Así es que decidí unirme al club de Paco Perela y firmé ficha de la Federación Madrileña de Atletismo.
En el club Perelada me dieron una ayuda de 500 pesetas, para que pudiera comprar mis primeras zapatillas de clavos.
Los clavos de las deportivas eran fijos, se iban desgastando con el uso, no se parecían en nada a las excelentes zapatillas de clavos intercambiables que se utilizan ahora.
Las pumas, esta era la marca de las zapatillas, me duraron bastante. Era una gozada poder correr y sujetarse con aquellas garras que te permitían avanzar sin resbalar ni perder impulso.
Yo estaba como un niño con zapatos nuevos, cuidaba las zapatillas con un mimo exquisito.

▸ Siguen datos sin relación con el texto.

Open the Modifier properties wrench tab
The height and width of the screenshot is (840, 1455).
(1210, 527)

Por entonces era normal prestárselas a aquellos compañeros que no tenían. Recuerdo dejárselas a un atleta para correr un 10.000 y lo mal que me sentó que le pisaran y le hicieran un desgarrón. Ya no volví a dejarlas nunca más.
Seguí bajando a entrenar al SEU y al INEF, ahora con más asiduidad, porque ya me sentía parte de un grupo que me arropaba y ayudaba en los momentos en que el entrenamiento no me salía como a mí me hubiera gustado. Vivía con gran intensidad los momentos anteriores a empezar a entrenar. La incertidumbre de saber que nos tocaba cada día, cual era el plan que teníamos que hacer, se terminaba, con frecuencia, con una hora de carrera continua, que nos servía para recuperarnos de la paliza que nos habíamos dado en la pista el día anterior y que nos había dejado las piernas muy cascadas.

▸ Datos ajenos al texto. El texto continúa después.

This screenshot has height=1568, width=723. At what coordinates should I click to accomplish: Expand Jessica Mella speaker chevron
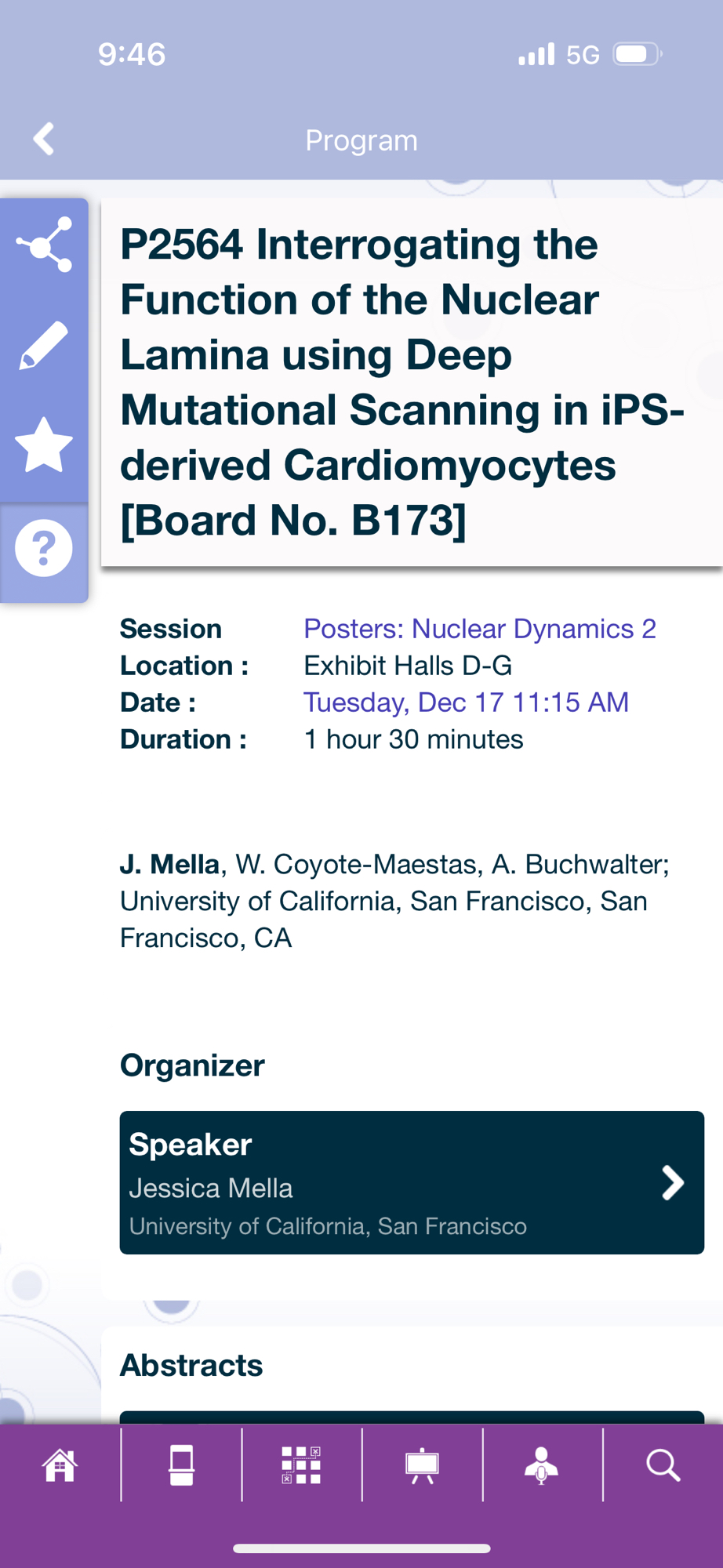(672, 1183)

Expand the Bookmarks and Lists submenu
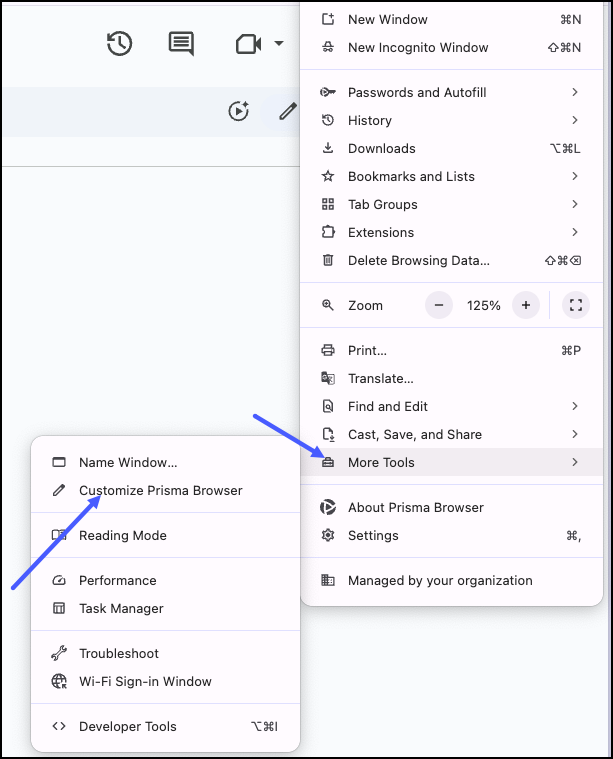575,176
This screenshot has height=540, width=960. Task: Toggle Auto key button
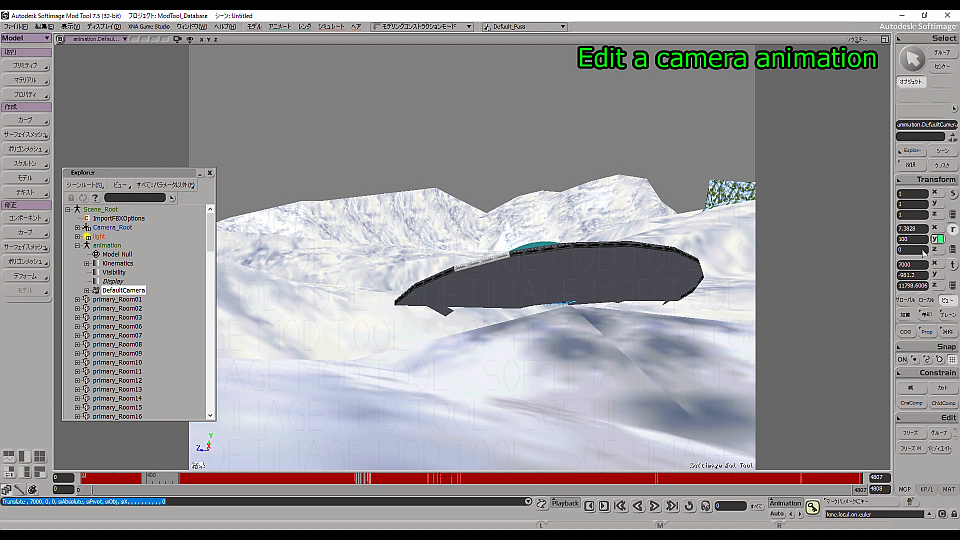click(x=777, y=513)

Después de entrenar volvíamos, todos juntos, andando hasta el metro de Moncloa, comentando las incidencias que habíamos tenido, pensando en la competición que teníamos que realizar el fin de semana y que, a la vista de los tiempos que habíamos realizado, debería llevarnos a mejorar nuestros registros personales.

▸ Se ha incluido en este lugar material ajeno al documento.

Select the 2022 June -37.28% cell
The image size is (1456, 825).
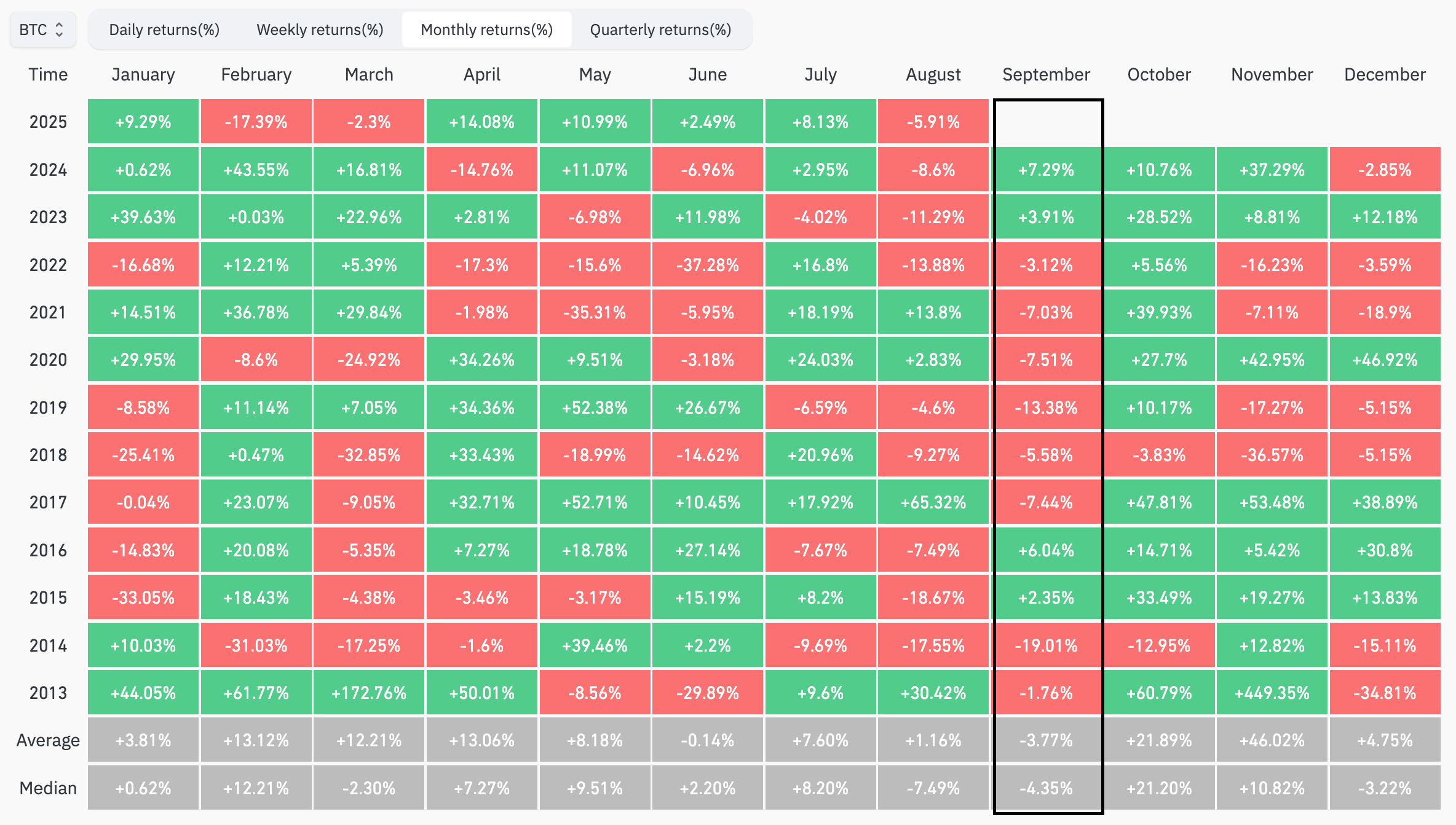coord(708,265)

En aquel grupo de amigos teníamos una filosofía muy particular de entender la vida y todo lo relacionado con ella. Era indudable que la reflexión metódica a la que continuamente nos entregábamos, articulaba nuestro conocimiento del atletismo, nos llevaba a conocer nuestras posibilidades y nuestros límites. Años más tarde dejarían una profunda huella en nuestro modo de ser y de hacer.
Fue muy lamentable que aquella agrupación no tuviera una larga existencia. Cada uno de nosotros tuvimos que enfrentarnos a los avatares de la vida y poco tiempo después se disgregó.
Cuarenta años después, algunos de sus componentes, seguimos reuniéndonos en un Restaurante de Madrid todos los 28 de diciembre, el día de los Santos Inocentes.